- _Brief_: Which lines below contain the word "height" with identical capitalization? Select and copy every one of them.

- _Stored data_:
══════
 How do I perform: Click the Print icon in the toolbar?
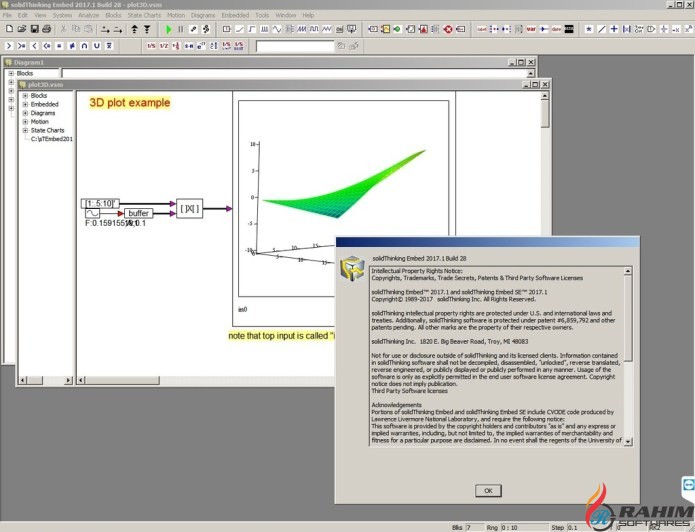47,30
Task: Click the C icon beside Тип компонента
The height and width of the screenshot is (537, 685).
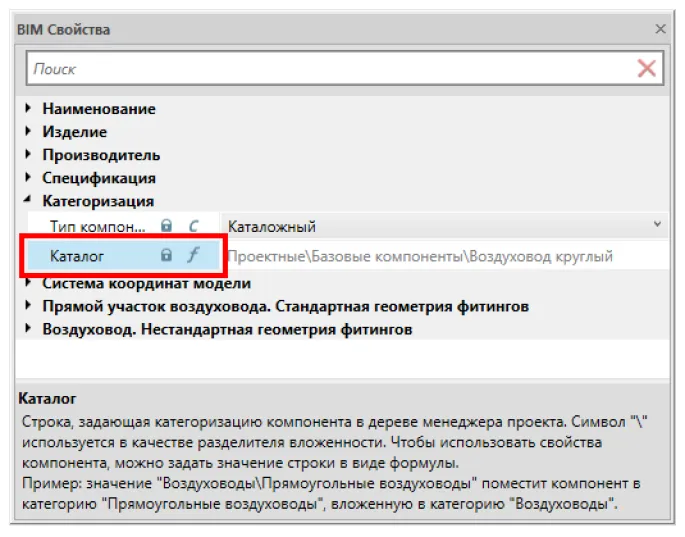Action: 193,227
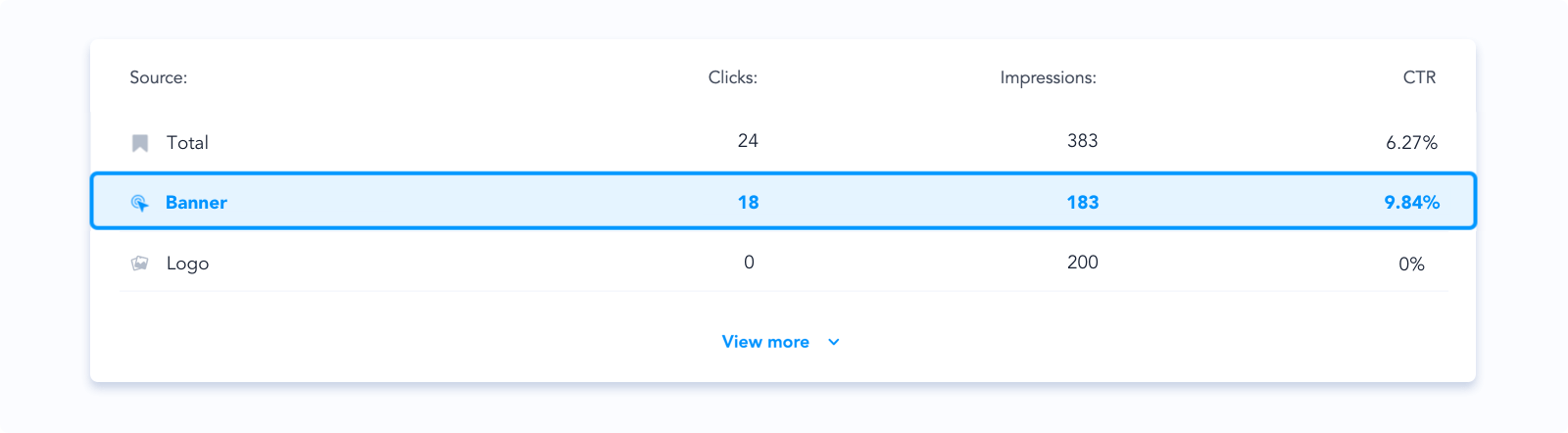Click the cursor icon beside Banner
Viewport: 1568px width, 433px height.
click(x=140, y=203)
══════
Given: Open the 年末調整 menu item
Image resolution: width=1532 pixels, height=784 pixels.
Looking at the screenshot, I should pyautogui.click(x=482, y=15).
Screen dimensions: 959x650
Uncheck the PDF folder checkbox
══════
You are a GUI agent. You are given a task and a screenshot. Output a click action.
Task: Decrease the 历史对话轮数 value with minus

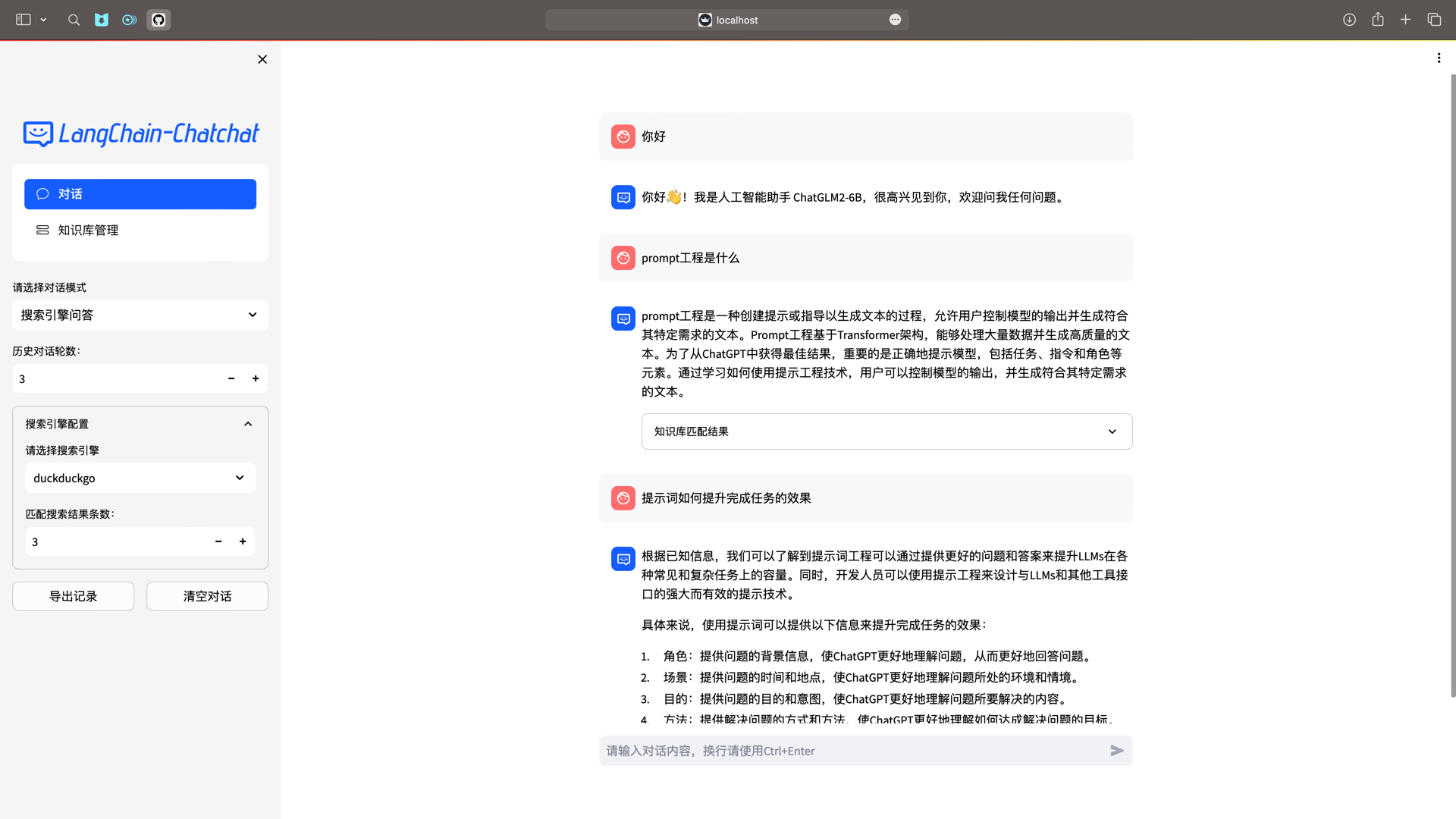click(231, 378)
══════
- _Output of the task_:
The height and width of the screenshot is (537, 685).
Viewport: 1568px width, 433px height.
Image resolution: width=1532 pixels, height=784 pixels.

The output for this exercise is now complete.